Sharing official data, Hunt said the government was on track to halve inflation, keep debt under control, and expand the economy.
“Inflation destroys the value of hard-earned pay, deters investment, and foments industrial strife,” he said, emphasizing the government’s support to the Bank of England as it takes action to return inflation to the 2% target.
Annual inflation in the UK fell to 10.1% in January from 10.5% in December, below market forecasts of 10.3%.
Hunt also said inflation was the root cause of ongoing massive strikes that have been going on in recent months in the country, vowing to work to settle those disputes, but only in a way that does not fuel inflation.
“Despite continuing global instability, the independent Office for Budget Responsibility (OBR) report today that inflation in the UK will fall from 10.7% in the final quarter of last year to 2.9% by the end of 2023,” he underlined.
He also said the government support for households’ energy bills would be extended until the end of June.
“I recognize that even though wholesale energy prices have been falling, there is still enormous pressure on family finances. Some people remain in real distress and we should always stand ready to help when we can,” he added.
Citing data by the OBR, Hunt said the economy was expected to narrow by 0.2% and would not enter a recession this year.
He also noted that the national debt was expected to reach 92.4% of GDP next year.
Defense spending will go up £11 billion ($13.2 billion) over the next five years, he also said.
“It will be nearly 2.25% of GDP by 2025. We were the first large European country to commit to 2% of GDP for defense. And we will now raise that 2.25% as soon as fiscal and economic circumstances allow,” he added.
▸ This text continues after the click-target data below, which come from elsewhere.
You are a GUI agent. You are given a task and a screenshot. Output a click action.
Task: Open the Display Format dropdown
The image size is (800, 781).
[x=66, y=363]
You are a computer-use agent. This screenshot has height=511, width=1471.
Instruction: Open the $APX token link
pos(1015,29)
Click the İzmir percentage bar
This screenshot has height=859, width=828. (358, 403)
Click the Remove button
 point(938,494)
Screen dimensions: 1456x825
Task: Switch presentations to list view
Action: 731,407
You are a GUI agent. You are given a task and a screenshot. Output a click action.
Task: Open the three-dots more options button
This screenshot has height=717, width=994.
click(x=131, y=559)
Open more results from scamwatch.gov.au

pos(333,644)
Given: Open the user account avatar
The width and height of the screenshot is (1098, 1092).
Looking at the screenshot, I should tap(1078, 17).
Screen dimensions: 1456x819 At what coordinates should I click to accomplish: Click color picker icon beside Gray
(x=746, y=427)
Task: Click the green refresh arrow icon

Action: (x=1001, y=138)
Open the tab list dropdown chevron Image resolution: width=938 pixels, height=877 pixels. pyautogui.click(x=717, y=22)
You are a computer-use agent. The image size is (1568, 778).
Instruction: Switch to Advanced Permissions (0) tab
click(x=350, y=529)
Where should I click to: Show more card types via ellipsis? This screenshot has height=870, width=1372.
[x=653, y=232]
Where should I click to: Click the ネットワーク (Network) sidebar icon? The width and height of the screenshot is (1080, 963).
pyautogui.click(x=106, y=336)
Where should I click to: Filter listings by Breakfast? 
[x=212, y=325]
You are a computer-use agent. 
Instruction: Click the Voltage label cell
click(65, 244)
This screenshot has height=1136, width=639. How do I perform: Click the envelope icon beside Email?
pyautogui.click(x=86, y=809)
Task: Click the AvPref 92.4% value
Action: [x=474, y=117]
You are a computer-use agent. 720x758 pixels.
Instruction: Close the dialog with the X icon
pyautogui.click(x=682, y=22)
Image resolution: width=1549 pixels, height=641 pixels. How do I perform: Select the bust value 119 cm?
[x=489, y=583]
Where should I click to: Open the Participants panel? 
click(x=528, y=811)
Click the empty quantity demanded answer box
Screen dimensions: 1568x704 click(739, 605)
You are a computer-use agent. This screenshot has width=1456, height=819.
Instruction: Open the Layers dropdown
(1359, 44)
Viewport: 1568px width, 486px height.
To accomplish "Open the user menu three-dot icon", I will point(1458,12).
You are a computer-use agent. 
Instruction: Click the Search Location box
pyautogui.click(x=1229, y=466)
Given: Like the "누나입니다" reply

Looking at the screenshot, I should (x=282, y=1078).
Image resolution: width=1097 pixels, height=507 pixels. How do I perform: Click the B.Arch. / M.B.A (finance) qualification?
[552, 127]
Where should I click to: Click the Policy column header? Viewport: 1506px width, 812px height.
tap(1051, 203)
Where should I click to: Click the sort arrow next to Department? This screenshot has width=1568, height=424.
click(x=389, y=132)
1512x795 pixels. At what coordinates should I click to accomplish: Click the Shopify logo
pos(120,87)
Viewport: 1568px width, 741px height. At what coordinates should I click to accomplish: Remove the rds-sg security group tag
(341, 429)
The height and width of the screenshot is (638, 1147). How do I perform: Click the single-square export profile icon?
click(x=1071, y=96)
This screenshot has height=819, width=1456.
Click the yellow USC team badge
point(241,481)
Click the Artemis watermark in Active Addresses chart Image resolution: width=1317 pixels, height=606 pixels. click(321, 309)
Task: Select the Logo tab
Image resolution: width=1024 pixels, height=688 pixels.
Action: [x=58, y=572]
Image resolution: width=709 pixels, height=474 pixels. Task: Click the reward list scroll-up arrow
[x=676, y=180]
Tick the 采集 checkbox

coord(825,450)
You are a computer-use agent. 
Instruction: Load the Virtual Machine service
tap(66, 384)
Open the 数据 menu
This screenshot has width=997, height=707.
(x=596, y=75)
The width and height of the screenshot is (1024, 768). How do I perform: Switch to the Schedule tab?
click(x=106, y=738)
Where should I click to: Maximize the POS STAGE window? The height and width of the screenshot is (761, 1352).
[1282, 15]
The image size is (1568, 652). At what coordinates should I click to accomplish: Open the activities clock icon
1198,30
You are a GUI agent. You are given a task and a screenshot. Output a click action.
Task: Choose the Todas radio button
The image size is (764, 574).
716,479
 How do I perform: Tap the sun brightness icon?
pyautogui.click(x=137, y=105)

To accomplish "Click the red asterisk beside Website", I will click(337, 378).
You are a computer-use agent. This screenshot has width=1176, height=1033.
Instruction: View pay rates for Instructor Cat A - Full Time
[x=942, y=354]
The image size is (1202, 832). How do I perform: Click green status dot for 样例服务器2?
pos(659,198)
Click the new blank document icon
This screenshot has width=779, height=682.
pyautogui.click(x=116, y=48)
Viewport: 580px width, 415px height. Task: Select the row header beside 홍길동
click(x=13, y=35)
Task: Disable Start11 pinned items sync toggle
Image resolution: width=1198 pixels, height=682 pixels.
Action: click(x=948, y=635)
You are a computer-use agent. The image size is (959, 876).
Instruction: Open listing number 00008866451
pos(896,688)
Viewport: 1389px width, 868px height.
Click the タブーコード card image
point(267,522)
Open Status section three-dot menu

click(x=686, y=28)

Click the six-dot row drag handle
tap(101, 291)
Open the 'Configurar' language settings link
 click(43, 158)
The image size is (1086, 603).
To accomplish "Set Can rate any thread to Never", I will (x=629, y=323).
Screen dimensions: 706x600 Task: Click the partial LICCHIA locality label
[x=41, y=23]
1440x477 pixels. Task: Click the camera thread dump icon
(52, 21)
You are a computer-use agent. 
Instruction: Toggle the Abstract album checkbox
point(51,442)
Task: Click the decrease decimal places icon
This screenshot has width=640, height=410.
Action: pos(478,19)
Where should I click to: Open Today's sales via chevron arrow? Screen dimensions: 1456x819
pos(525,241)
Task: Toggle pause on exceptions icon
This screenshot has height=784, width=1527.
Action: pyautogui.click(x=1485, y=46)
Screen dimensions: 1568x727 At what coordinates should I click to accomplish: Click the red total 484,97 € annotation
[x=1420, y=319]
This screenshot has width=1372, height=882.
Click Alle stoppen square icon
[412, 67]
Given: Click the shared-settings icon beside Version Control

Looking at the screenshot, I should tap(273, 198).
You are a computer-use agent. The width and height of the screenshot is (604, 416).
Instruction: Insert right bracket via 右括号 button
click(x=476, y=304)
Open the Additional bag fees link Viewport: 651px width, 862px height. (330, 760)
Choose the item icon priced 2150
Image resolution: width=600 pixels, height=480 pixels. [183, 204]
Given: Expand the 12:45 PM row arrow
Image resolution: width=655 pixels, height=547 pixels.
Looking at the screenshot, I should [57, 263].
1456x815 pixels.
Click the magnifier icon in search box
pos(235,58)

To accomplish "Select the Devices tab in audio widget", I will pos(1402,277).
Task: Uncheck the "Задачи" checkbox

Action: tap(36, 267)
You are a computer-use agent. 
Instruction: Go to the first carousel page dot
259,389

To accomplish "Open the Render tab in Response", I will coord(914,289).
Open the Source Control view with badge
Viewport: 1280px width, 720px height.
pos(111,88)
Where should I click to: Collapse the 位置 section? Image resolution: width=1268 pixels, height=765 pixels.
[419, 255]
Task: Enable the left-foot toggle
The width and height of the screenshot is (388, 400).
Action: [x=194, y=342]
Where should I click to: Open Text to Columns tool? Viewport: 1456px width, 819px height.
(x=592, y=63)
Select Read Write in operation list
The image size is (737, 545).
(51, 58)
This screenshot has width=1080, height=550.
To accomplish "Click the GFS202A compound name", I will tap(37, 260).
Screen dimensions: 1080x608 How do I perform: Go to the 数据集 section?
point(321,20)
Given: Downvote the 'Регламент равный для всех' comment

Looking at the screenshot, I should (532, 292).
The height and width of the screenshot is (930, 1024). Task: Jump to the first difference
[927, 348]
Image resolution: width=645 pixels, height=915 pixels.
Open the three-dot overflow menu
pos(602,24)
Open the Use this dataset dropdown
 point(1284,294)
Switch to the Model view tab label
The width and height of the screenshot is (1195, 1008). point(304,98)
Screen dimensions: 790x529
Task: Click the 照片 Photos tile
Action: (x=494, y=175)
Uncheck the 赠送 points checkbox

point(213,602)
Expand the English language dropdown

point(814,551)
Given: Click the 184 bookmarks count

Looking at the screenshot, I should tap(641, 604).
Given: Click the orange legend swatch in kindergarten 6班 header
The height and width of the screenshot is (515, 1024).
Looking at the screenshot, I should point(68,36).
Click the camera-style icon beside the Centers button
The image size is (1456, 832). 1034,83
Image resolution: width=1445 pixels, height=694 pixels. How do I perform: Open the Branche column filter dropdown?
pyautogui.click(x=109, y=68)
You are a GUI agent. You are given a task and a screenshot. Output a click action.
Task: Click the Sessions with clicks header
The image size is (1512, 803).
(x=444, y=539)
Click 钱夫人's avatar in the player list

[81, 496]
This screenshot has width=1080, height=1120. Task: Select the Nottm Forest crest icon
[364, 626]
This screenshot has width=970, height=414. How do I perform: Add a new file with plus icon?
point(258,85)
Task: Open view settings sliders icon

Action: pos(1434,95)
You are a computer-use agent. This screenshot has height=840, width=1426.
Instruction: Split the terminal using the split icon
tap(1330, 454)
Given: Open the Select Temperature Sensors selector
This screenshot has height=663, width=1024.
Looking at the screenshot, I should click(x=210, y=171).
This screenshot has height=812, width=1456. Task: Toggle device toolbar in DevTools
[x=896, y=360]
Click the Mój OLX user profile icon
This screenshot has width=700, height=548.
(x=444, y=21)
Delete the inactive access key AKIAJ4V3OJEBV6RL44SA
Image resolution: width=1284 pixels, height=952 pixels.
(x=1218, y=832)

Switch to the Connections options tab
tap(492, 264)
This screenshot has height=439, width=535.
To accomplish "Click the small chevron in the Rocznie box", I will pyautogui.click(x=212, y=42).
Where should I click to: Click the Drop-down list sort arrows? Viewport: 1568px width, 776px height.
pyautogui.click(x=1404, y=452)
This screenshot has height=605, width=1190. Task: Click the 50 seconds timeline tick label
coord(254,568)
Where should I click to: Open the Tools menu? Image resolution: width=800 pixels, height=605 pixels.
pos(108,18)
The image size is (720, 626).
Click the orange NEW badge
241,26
Hunt also said the government sought to position the UK as having one of the most pro-business, pro-enterprise tax regimes in the world.
He also pointed to a recent decision to classify nuclear power as “environmentally sustainable,” vowing that the launch of a new body, Great British Nuclear, to facilitate the sector would bring down costs.
Hunt also announced 12 new investment zones, which he said would be the “new Canary Wharfs” of the UK,” referring to a major business district in Greater London.
“They will be in the West Midlands, Greater Manchester, the northeast, South Yorkshire, West Yorkshire, East Midlands, Teesside, and Liverpool. There will also be at least one in Scotland, Wales, and Northern Ireland,” he said.
Hunt also announced that the corporate tax would be increased from 19% to 25%.
The Budget statement is a key event in the UK government’s fiscal calendar and typically takes place once a year, usually in March or November.
The chancellor of the exchequer is responsible for presenting the budget to parliament, outlining the government’s plans for taxation, public spending, and borrowing.